Más de una vez pensaron en cómo sería cuando
ya no se ocupasen de escribir sus cartas. ¿Que harían entonces?. “¿Después?
–inquiró él, porque de pronto, tras la victoria al fin conquistada, los dos
vieron ante si… una vida completamente vacía. –Bueno –contestó la mujer-, ya
encontraremos algo por lo que merezca la pena luchar. A los mejor algo público
y notorio, sin tanto peligro. –Peligro –repitió Quangel-, siempre hay, Anna,
pues de lo contrario no sería lucha. A veces sé que ellos no podrán atraparme,
pero después me paso horas y horas tumbado, cavilando dónde hay peligro, qué es
lo que quizás he pasado por alto. Cavilo, pero no encuentro nada. Y sin embargo
el peligro acecha en alguna parte, lo huelo. ¿Qué podemos haber olvidado Anna?.
–Nada –contestó ella-. Nada. Si eres cuidadoso al repartir las postales… El
sacudió la cabeza malhumorado. –No, Anna –dijo-, no me refiero a eso. El
peligro no acecha en la escalera, ni al escribir. El peligro está en un lugar
diferente que no puedo precisas. De pronto nos despertaremos y sabremos que
siempre ha estad ahí, pero no lo hemos visto. Y entonces será demasiado tarde”.
Los Quangel creían equivocadamente que sus
cartas circulaban por Berlin.

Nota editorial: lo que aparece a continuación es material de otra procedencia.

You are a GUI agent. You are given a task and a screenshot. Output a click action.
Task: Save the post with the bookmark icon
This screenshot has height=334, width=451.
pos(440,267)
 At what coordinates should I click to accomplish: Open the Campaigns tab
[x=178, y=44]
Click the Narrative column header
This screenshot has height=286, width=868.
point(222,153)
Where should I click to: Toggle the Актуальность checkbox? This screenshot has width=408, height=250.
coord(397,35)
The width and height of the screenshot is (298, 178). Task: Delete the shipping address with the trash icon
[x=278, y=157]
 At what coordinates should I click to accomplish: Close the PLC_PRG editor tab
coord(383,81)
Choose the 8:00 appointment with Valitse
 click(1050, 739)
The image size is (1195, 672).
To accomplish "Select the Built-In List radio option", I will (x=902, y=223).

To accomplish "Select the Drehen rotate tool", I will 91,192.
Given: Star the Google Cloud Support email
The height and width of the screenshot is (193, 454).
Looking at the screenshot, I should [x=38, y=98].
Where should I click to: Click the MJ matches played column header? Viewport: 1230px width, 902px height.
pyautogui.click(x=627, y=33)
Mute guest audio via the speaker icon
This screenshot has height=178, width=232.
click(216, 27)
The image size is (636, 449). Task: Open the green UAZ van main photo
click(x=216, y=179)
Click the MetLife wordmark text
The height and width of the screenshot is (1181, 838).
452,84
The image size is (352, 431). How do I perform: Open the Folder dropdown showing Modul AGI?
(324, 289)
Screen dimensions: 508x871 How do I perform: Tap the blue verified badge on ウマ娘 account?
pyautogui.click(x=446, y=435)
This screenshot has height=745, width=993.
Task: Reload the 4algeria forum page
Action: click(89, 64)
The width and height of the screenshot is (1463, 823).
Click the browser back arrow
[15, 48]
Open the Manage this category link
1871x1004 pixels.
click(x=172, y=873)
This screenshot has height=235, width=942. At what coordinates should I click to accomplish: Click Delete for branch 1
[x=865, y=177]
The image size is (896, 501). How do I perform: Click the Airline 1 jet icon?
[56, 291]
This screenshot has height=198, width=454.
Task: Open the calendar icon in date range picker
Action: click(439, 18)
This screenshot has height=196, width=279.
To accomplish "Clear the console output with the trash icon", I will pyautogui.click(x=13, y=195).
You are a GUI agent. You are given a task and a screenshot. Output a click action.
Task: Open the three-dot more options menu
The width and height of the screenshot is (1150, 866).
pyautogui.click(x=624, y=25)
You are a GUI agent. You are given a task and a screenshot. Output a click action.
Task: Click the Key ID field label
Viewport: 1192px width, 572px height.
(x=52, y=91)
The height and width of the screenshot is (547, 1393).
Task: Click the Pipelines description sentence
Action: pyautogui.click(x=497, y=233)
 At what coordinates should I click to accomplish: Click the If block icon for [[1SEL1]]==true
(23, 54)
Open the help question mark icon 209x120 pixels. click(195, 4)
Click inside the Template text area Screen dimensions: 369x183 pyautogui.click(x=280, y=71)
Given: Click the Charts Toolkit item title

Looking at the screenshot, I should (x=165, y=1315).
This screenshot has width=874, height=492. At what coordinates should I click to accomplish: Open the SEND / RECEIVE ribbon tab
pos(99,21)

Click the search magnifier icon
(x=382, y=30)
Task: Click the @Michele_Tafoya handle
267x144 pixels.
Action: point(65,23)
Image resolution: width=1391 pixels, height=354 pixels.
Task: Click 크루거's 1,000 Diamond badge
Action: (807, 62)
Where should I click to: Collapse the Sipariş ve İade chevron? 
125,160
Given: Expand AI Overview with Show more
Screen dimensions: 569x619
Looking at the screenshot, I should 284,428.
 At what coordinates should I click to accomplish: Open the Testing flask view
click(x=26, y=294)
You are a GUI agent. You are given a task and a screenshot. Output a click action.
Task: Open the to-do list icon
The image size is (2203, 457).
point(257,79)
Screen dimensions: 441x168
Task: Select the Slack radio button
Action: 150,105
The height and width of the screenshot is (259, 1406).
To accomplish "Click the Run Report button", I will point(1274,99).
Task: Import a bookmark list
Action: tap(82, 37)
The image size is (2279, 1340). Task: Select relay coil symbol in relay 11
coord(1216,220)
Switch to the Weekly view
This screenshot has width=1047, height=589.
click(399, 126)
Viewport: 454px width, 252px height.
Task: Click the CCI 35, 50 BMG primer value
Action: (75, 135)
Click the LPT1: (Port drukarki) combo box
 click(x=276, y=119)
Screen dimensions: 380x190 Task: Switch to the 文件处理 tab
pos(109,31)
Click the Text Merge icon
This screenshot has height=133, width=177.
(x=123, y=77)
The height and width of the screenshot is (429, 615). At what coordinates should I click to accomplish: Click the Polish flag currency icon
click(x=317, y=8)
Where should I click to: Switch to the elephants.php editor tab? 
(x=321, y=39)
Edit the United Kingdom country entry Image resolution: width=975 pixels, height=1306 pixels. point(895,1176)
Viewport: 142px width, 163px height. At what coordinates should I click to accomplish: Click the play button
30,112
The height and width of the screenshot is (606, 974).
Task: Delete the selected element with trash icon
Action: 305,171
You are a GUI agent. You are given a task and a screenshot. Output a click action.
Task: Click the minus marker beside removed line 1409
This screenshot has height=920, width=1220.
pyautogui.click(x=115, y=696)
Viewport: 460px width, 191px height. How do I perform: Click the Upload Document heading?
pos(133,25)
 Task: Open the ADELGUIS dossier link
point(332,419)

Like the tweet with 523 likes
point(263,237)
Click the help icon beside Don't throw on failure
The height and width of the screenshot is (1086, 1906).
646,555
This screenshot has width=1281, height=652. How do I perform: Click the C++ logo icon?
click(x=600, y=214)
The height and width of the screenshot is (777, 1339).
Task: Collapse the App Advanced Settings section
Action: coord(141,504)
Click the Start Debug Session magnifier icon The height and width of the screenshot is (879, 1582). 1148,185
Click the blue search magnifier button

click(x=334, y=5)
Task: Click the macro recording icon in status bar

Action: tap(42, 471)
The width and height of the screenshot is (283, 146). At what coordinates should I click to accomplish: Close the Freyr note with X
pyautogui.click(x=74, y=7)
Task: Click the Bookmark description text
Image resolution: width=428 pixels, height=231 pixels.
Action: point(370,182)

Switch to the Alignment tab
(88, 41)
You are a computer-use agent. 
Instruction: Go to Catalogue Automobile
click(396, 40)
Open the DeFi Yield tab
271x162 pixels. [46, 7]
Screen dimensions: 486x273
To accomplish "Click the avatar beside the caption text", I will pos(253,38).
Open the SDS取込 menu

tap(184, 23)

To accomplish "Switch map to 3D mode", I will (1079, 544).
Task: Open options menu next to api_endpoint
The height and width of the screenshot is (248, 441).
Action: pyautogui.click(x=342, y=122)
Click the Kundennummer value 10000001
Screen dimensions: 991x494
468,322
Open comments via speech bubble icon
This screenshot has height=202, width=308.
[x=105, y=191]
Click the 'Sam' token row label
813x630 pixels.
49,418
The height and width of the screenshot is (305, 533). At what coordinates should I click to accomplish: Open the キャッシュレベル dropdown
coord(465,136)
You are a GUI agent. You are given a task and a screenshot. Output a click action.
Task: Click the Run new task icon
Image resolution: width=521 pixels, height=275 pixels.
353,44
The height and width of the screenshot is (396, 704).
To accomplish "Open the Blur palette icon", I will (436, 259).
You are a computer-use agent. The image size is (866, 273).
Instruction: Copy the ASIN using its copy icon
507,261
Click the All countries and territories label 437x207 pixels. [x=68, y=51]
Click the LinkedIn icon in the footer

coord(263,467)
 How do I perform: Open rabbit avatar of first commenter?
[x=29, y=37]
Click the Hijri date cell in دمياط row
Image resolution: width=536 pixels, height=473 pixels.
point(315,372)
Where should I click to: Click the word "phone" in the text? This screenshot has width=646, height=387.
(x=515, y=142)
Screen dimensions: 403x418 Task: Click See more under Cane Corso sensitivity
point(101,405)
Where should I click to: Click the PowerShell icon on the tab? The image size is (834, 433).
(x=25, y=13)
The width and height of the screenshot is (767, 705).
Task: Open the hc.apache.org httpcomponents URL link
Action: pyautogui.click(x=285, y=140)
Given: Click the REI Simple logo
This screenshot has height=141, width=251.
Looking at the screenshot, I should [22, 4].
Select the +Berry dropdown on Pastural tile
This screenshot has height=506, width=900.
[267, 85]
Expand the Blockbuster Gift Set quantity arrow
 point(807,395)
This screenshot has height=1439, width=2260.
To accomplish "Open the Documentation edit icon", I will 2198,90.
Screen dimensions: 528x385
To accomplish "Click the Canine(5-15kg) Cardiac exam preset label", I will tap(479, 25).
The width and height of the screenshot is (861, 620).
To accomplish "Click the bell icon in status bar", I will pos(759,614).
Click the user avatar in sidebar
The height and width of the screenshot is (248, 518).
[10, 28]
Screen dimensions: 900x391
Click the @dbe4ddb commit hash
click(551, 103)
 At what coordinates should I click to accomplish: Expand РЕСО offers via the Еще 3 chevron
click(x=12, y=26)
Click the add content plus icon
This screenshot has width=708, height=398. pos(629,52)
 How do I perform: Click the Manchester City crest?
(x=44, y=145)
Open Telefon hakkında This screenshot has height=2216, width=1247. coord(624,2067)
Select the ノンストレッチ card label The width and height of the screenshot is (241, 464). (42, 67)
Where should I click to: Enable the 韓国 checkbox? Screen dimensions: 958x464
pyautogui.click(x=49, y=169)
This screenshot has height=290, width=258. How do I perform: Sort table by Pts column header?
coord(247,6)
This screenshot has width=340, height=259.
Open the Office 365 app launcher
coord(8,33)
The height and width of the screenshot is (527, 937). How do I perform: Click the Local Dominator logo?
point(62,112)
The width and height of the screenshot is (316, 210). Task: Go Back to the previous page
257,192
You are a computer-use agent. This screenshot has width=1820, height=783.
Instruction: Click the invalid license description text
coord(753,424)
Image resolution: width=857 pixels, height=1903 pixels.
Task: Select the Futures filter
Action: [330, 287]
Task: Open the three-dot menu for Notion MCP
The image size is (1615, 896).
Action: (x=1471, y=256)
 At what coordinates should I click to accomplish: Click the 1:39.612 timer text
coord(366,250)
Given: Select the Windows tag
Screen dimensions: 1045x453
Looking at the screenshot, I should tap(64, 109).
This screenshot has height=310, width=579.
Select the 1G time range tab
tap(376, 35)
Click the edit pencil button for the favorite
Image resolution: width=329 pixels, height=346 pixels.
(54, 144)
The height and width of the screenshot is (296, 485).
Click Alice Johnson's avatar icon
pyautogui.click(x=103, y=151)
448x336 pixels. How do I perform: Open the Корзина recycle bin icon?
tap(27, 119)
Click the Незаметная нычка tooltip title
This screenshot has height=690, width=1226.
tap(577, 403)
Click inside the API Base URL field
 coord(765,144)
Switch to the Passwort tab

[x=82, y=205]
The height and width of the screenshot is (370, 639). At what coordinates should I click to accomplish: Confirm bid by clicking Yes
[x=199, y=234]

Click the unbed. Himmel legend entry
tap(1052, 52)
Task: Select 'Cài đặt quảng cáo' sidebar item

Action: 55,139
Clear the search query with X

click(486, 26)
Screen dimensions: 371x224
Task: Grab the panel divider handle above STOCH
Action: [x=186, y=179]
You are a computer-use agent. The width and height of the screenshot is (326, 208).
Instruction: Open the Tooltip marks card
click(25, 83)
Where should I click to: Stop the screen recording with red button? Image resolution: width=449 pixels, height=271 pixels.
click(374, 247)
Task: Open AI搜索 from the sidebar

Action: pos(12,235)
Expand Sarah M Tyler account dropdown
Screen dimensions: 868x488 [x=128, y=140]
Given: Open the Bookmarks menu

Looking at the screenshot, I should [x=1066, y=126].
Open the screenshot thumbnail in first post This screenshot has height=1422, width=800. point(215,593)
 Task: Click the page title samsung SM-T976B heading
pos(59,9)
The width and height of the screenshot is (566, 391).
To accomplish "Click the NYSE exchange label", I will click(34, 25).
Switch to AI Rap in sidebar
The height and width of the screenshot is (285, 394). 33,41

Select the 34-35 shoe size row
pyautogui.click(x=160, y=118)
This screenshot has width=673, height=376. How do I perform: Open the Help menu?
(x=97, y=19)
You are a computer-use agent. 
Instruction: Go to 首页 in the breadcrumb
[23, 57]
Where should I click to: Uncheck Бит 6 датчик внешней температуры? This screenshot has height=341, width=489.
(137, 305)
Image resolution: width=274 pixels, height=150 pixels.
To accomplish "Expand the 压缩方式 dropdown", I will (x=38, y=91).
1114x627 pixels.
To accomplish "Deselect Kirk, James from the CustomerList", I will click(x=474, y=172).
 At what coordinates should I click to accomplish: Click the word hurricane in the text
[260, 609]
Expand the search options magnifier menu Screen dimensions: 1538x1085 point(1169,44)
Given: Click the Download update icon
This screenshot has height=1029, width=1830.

Ignoraban que casi todas eran inmediatamente
trasladas por sus aterrados lectores a la Geheine Staatspolizei, conodai como
la Gestapo.
Le sucedía a los Quangel “como a todo el
mundo: creían en su esperanza”.
Tiempo después, interrogado por sus captores,
Otto Quangel no logra responder satisfactoriamente a sus inquisidores: ¿cómo
pensaban derrotar, sólo Anna y él, al aparato de Führer?: “usted no lo
entenderá nunca”, decía Otto –ya enterado de que sus cartas no habían circulado
ampliamente-, “da igual que sólo luche uno o diez mil; cuando alguien se da
cuenta de que tiene luchar, lucha, sea sólo o acompañado. Yo tenía que luchar,
y siempre volvería a hacerlo. Sólo que de un modo distinto, completamente
diferente”.
Sobre el sentido de sus actos conversará Otto,
desesperado y ya sobre el final de su vida, con el profesor Reichhardt,
director de orquesta arrojado a los mismos calabozos de la Gestapo, por no
asimilarse al estado de cosas. Juntos esperan la sentencia de muerte. Otto
jamás había entrado en contacto con la alta cultura y el profesor le ha
enseñado a jugar al ajedrez mientras aguardan su hora. Otto escucha el punto de
vista del profesor: “¿quién sabe? Al menos usted se opuso al mal. Usted no se
volvió malo. Usted y yo y los muchos que hay en esta casa y los innumerables de
las otras prisiones y las decenas de miles ingresados en campos de concentración… todos ellos resisten
todavía, hoy, mañana…”
Ni mejores ni peores, ciertas resistencias son
lo que son a partir de ser inevitables. Incluso, tal vez, involuntarias. En la
tapa los editores creyeron conveniente agregar la siguiente nota de primo Levi:
"El libro más importante jamás escrito sobre la resistencia alemana".